-- begin --
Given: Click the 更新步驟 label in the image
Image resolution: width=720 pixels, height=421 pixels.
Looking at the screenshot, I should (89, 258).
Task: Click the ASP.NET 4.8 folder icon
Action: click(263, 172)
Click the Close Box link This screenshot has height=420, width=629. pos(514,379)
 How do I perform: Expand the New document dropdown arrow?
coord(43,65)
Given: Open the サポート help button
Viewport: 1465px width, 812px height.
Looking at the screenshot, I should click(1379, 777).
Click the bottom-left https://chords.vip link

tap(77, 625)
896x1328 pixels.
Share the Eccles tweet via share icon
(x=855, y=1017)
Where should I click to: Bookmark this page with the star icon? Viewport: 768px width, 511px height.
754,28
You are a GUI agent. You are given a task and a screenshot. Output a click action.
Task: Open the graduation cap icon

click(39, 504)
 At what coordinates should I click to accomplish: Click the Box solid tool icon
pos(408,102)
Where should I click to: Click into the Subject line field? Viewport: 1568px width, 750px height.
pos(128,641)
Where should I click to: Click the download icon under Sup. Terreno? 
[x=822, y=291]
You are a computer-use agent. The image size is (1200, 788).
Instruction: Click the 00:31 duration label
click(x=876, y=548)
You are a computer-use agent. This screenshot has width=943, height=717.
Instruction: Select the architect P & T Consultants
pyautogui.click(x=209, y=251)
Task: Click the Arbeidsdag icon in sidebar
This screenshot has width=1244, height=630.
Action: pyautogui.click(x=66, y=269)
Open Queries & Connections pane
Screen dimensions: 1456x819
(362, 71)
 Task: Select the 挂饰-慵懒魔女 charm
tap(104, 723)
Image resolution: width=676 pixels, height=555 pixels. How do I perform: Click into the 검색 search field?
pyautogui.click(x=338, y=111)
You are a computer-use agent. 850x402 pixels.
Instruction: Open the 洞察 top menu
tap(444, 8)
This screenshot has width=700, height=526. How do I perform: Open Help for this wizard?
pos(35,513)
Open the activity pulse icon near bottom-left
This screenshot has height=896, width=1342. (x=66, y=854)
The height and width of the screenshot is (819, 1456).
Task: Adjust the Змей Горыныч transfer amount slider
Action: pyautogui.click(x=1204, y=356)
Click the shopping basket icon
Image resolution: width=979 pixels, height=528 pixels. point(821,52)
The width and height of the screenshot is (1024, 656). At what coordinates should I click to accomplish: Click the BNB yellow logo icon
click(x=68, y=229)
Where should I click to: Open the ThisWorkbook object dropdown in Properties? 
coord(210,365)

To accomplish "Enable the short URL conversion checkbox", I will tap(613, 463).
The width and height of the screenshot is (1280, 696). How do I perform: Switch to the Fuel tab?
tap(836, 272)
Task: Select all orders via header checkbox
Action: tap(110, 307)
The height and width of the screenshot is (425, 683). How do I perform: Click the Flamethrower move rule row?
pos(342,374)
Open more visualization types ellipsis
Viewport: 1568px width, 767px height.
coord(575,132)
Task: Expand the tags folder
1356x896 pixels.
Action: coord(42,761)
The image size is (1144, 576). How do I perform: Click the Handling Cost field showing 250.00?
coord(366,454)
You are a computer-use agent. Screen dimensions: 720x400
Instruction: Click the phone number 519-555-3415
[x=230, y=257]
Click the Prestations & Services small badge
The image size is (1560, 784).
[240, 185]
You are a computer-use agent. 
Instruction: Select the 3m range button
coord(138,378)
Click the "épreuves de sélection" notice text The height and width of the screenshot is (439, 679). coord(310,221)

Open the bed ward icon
-- end --
Exercise directions: In the listing above, print the lines from the one with "The width and height of the screenshot is (1280, 696)." through the one with "coord(366,454)", both included, reproducing each exactly as it appears.

Exercise output:
The width and height of the screenshot is (1280, 696). How do I perform: Switch to the Fuel tab?
tap(836, 272)
Task: Select all orders via header checkbox
Action: tap(110, 307)
The height and width of the screenshot is (425, 683). How do I perform: Click the Flamethrower move rule row?
pos(342,374)
Open more visualization types ellipsis
Viewport: 1568px width, 767px height.
coord(575,132)
Task: Expand the tags folder
1356x896 pixels.
Action: coord(42,761)
The image size is (1144, 576). How do I perform: Click the Handling Cost field showing 250.00?
coord(366,454)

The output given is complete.